I find her in her hotel bathroom. She’s fixing her lipstick, a lustrous pink that makes her blue eyes shimmer. “You’re as ready as you’ll ever be,” she proclaims, barely looking up.
As she speaks, she presses a tissue between her lips, the same way my mother did each morning before she became too sick to work. My mother-in-law’s blotting ritual leaves the mark of a mouth closing in resolution, a confident O.
Sometimes I think that this is all I need to feel affirmed in my choice to become a mother, this other woman’s faith in me, a synecdoche for my mother’s faith. Other times, I think I’d trade this loving relationship I have with my mother-in-law for the relationship I once had with my mother, for her to be the person standing with me in the bathroom, saying the words my mother-in-law has spoken. We stand together studying our reflections, my mother-in-law and I. Neither of us says another word.
In the past, we’ve talked about my mother.
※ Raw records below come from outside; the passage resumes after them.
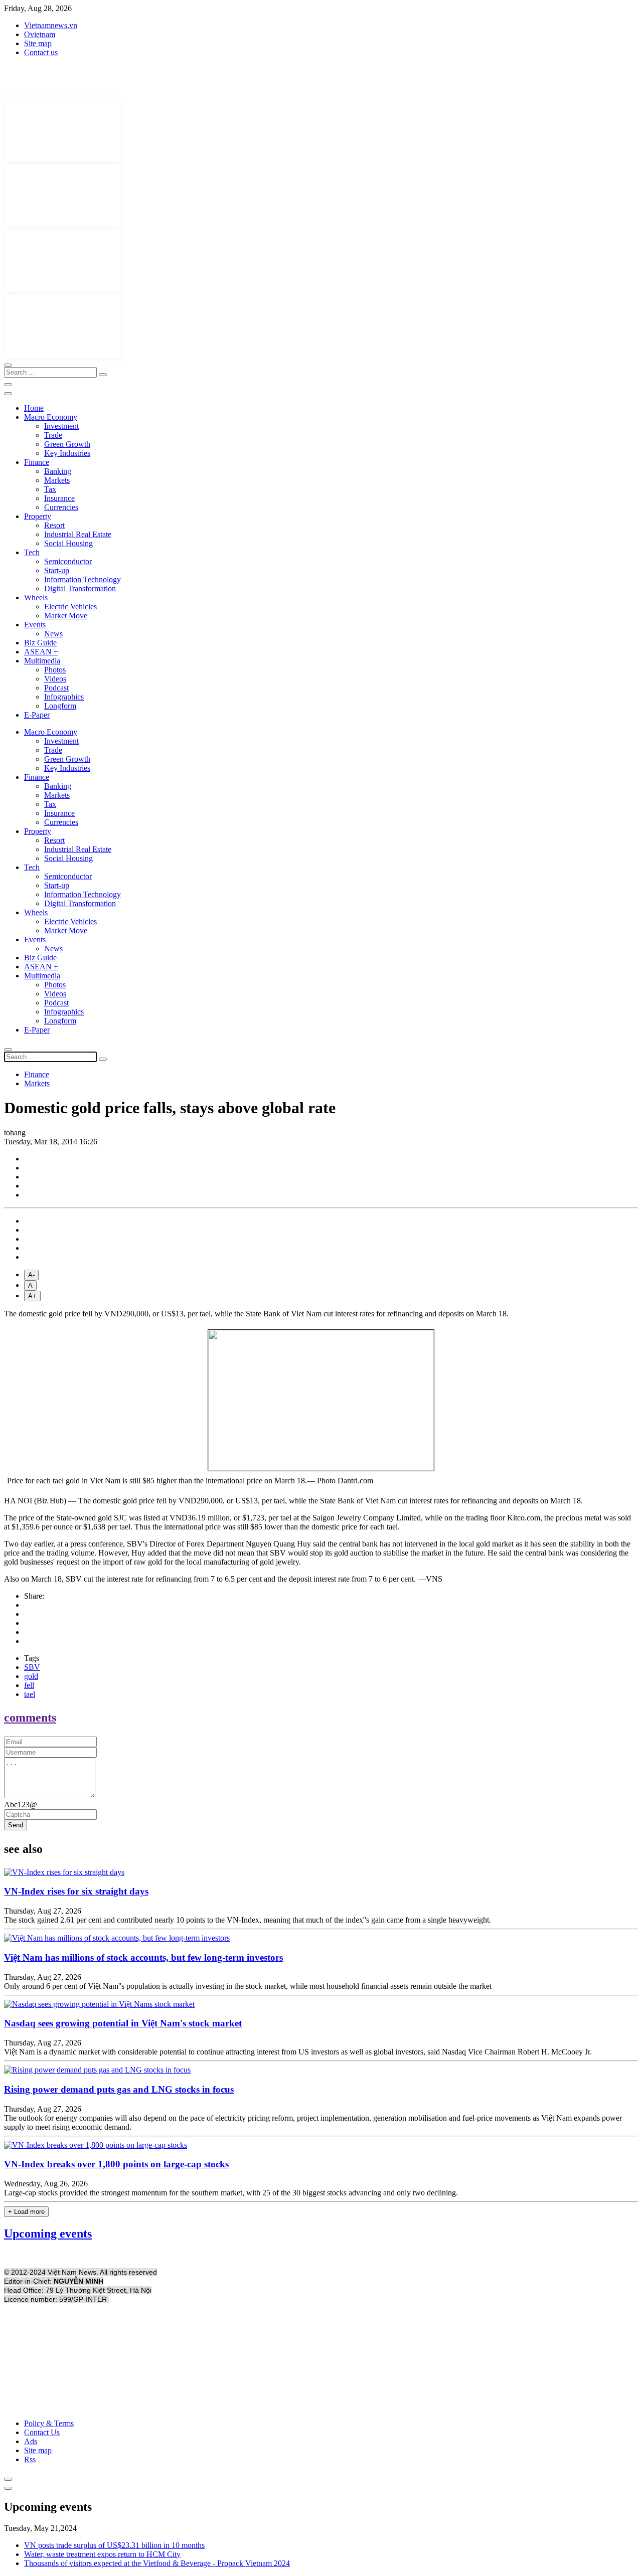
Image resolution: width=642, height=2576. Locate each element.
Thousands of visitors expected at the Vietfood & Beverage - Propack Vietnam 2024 (157, 2563)
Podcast (56, 687)
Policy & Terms (49, 2423)
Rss (30, 2459)
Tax (50, 489)
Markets (57, 480)
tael (29, 1694)
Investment (61, 426)
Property (37, 516)
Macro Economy (50, 417)
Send (15, 1825)
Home (34, 408)
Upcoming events (48, 2233)
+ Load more (26, 2211)
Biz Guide (40, 642)
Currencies (61, 507)
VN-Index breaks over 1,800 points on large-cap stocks (116, 2164)
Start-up (56, 570)
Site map (38, 43)
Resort (54, 525)
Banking (57, 471)
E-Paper (37, 715)
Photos (55, 669)
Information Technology (82, 579)
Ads (30, 2441)
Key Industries (67, 453)
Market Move (65, 615)
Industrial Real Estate (77, 534)
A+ (32, 1296)
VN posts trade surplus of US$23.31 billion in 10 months (114, 2545)
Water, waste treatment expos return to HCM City (102, 2554)
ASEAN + (41, 651)
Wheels (36, 597)
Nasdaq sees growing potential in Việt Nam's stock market (123, 2023)
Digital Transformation (80, 588)
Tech (32, 552)
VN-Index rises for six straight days (76, 1891)
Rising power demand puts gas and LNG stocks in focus (119, 2089)
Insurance (59, 498)
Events (35, 624)
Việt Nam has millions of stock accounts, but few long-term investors (143, 1957)
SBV (32, 1667)
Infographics (64, 697)
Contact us (41, 52)
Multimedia (42, 660)
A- (31, 1275)
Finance (36, 462)
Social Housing (68, 543)
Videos (55, 678)
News (53, 633)
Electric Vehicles (70, 606)
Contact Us (42, 2432)
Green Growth (67, 444)
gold (31, 1676)
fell (29, 1685)
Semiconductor (68, 561)
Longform (60, 706)
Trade (53, 435)
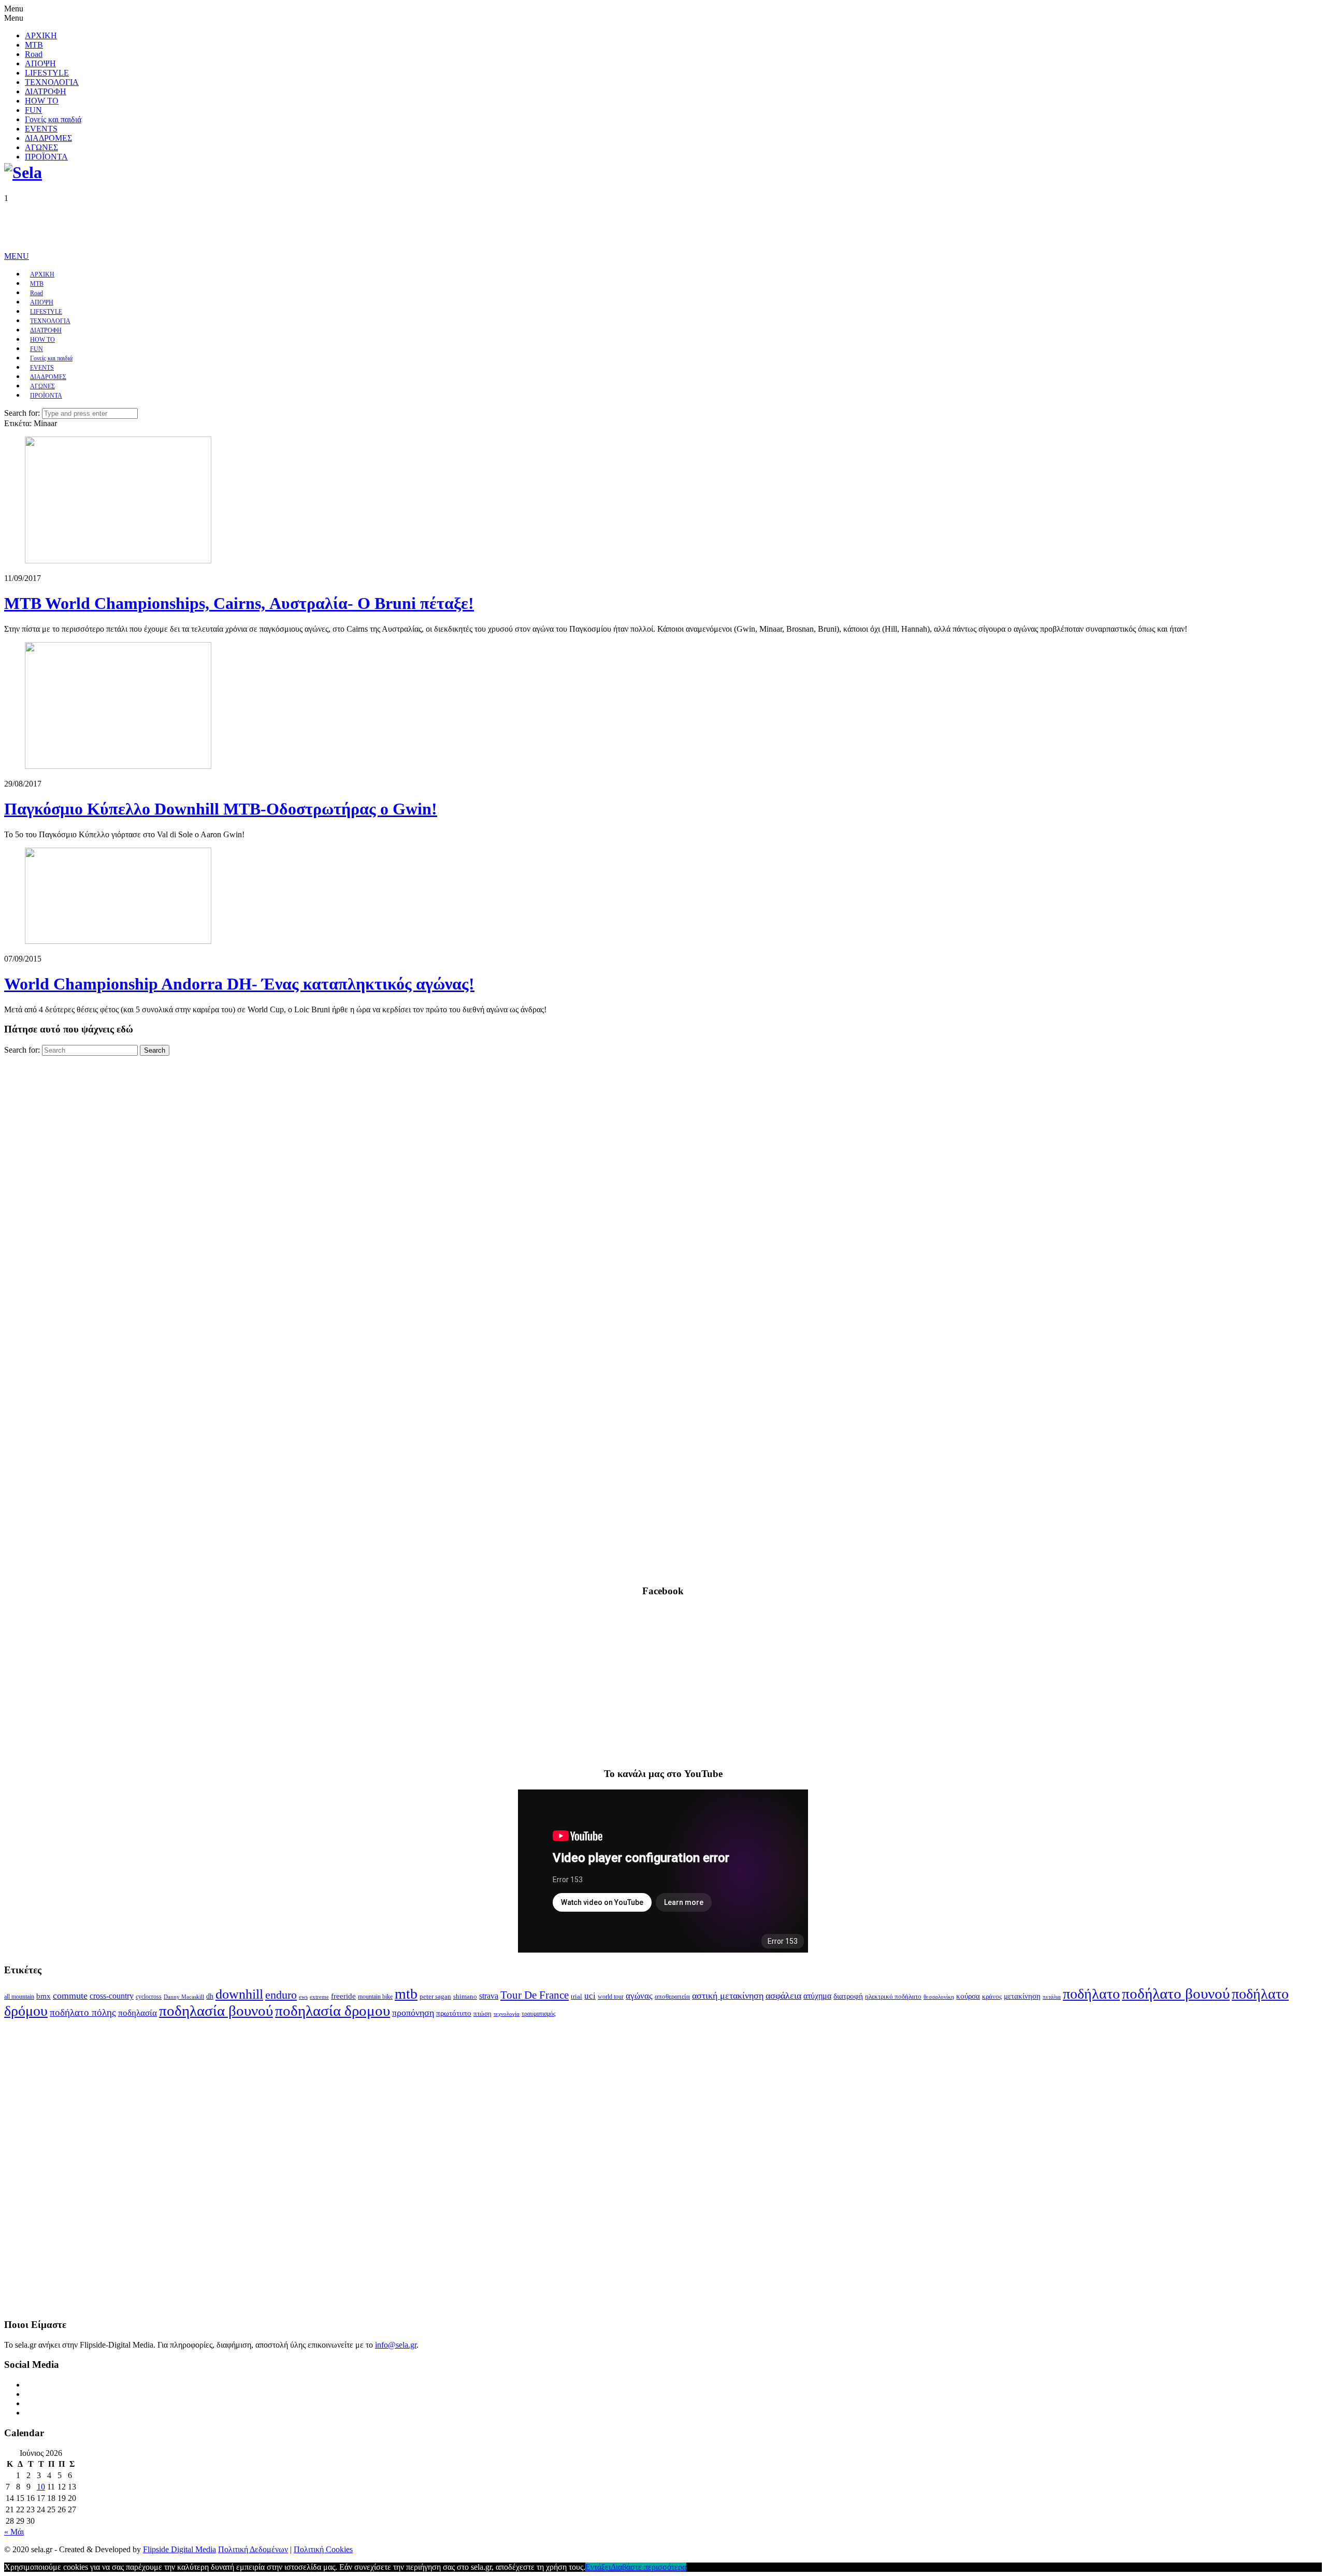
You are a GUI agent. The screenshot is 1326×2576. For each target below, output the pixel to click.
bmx (43, 1996)
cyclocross (149, 1996)
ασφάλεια (783, 1995)
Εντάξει (598, 2567)
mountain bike (375, 1996)
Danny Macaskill (184, 1996)
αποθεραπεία (672, 1996)
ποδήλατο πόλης (83, 2012)
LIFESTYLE (47, 72)
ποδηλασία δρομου (332, 2010)
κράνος (992, 1996)
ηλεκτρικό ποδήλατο (893, 1996)
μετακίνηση (1022, 1996)
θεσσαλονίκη (939, 1997)
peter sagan (435, 1996)
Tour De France (534, 1995)
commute (70, 1995)
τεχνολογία (507, 2014)
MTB (34, 44)
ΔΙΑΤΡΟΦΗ (45, 91)
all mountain (19, 1996)
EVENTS (41, 128)
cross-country (112, 1995)
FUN (33, 110)
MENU (16, 256)
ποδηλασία (137, 2013)
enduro (281, 1995)
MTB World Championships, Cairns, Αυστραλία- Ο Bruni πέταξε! (239, 603)
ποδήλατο (1091, 1994)
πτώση (482, 2013)
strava (488, 1996)
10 (41, 2486)
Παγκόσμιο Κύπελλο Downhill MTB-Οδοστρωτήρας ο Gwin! (220, 808)
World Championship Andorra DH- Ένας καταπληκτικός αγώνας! (239, 983)
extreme (319, 1996)
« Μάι (14, 2531)
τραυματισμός (539, 2013)
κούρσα (968, 1996)
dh (209, 1996)
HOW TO (42, 100)
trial (576, 1996)
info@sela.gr (395, 2344)
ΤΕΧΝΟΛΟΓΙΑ (52, 82)
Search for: (22, 413)
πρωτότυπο (453, 2013)
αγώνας (639, 1996)
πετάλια (1052, 1997)
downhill (239, 1994)
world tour (611, 1996)
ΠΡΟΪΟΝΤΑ (46, 156)
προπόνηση (413, 2012)
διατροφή (848, 1996)
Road (33, 54)
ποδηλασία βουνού (216, 2010)
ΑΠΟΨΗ (40, 63)
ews (303, 1996)
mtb (406, 1994)
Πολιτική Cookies (323, 2549)
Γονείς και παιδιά (53, 119)
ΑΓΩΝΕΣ (41, 147)
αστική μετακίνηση (727, 1995)
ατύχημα (817, 1996)
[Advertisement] (192, 226)
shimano (465, 1996)
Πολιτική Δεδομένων (253, 2549)
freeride (343, 1996)
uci (590, 1996)
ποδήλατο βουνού (1176, 1993)
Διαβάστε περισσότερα (648, 2567)
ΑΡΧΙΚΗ (41, 35)
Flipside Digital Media (179, 2549)
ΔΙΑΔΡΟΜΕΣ (48, 138)
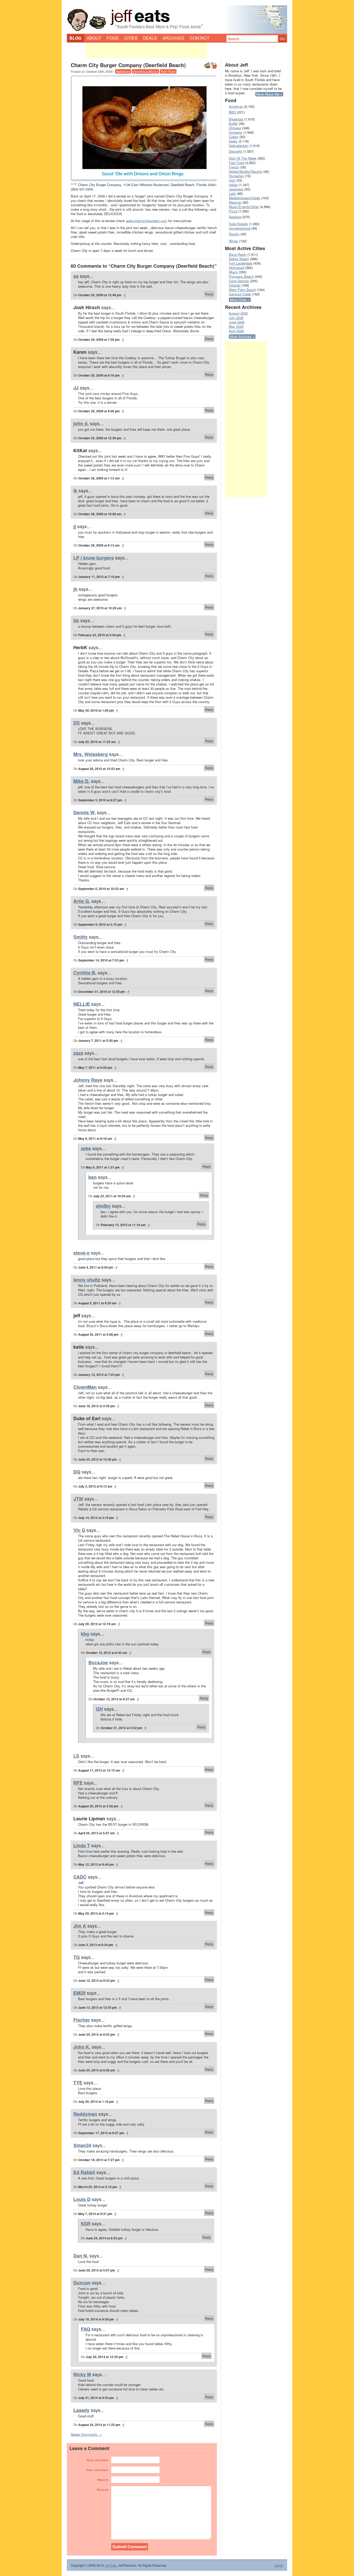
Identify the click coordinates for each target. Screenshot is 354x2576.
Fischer (81, 2019)
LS (76, 1755)
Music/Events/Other (244, 206)
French (234, 167)
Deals (150, 38)
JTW (78, 1498)
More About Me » (269, 94)
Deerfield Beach (145, 71)
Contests (235, 132)
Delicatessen (238, 145)
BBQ (232, 112)
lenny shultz (86, 1279)
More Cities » (240, 300)
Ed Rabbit (84, 2172)
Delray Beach (239, 258)
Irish (232, 180)
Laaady (81, 2410)
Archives (173, 38)
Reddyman (85, 2114)
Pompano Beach (241, 276)
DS (76, 722)
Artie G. (81, 901)
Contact (199, 38)
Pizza (233, 211)
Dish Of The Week (243, 158)
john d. (81, 423)
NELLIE (81, 1004)
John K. (81, 2046)
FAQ (85, 2329)
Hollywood (236, 267)
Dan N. (80, 2255)
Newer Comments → (86, 2434)
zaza (78, 1053)
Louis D (81, 2199)
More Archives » (242, 336)
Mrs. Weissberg (90, 754)
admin (278, 2565)
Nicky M (82, 2374)
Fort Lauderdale (240, 263)
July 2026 (236, 317)
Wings (233, 240)
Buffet (233, 123)
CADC (80, 1876)
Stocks (234, 233)
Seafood (235, 216)
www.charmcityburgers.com (146, 220)
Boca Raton (237, 254)
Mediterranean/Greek (244, 197)
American (123, 71)
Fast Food (168, 71)
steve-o (81, 1252)
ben (92, 1177)
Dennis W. (84, 812)
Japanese (236, 189)
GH (99, 1708)
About (94, 38)
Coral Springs (239, 280)
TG (76, 1957)
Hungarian (236, 175)
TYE (77, 2082)
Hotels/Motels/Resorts (245, 171)
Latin (232, 193)
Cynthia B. (84, 972)
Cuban (233, 136)
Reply (209, 294)
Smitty (80, 936)
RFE (78, 1782)
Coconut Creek (240, 294)
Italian (233, 184)
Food (113, 38)
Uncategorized (239, 228)
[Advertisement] (146, 50)
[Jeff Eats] (177, 17)
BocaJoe (98, 1662)
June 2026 (236, 322)
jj (74, 526)
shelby (103, 1205)
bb (76, 620)
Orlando (234, 285)
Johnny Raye (87, 1080)
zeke (86, 1148)
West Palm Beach (242, 289)
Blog (75, 38)
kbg (85, 1633)
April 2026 (236, 330)
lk (75, 490)
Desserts (235, 151)
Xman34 (82, 2145)
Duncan (81, 2282)
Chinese (235, 127)
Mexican (235, 202)
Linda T (81, 1845)
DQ (76, 1471)
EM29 (79, 1993)
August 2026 (238, 313)
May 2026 (236, 326)
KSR (85, 2223)
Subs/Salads (238, 223)
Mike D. (81, 781)
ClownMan (85, 1387)
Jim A (79, 1925)
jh (75, 589)
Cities (131, 38)
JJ (76, 387)
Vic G (79, 1530)
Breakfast (236, 119)
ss (76, 276)
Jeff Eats (111, 2565)
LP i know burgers (93, 557)
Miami (233, 272)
My mother-in-law was the first person to tell me how hard it must have been for my mother to confront her own death. She was the first person to explain why it was easier for my mother to tell me everything would be okay, and not the truth that she was dying. She was the first person to listen to me cry and not say, “Everything happens for a reason.”
She was the first person to teach me that disaster is rarely personal.
When I miscarry my first pregnancy a month after our return from New Orleans, I call my mother-in-law first. I call her because I cannot call my own mother. I call her because I am also her daughter. Not the one she birthed or raised, but the one she claimed. A late in life surprise.
Blood and tears pour out of me. I can barely speak.
Unlike my doctor, my mother-in-law does not tell me my loss is part of God’s plan, or simply “meant to be.” She holds the dawning horror with me, tells me I can try again as soon as I am able, and only if I want to.
“I want to,” I say, astounded by the conviction rising in my voice. “I didn’t know how much.”
Across from me, a sunbeam dances along the wall. I watch it flicker. I press my hand against the plaster, coax light into my palm. Then I make a fist, as if I can contain this fragile spark. As if I can seal it up inside of me.
2 replies on “Mother Me”
I am so moved by this essay, Magin! So many “sparks” of truth and beauty from beginning to end. I’m taking that last image with me, so grateful for its promise, its note of hope.
I so love the love between you and your mother-in-law and I hope and pray that you WILL have that baby that you are so longing for. What a wonderful life that baby will have for all of you and what a wonderful grandmother he or she will be blessed with.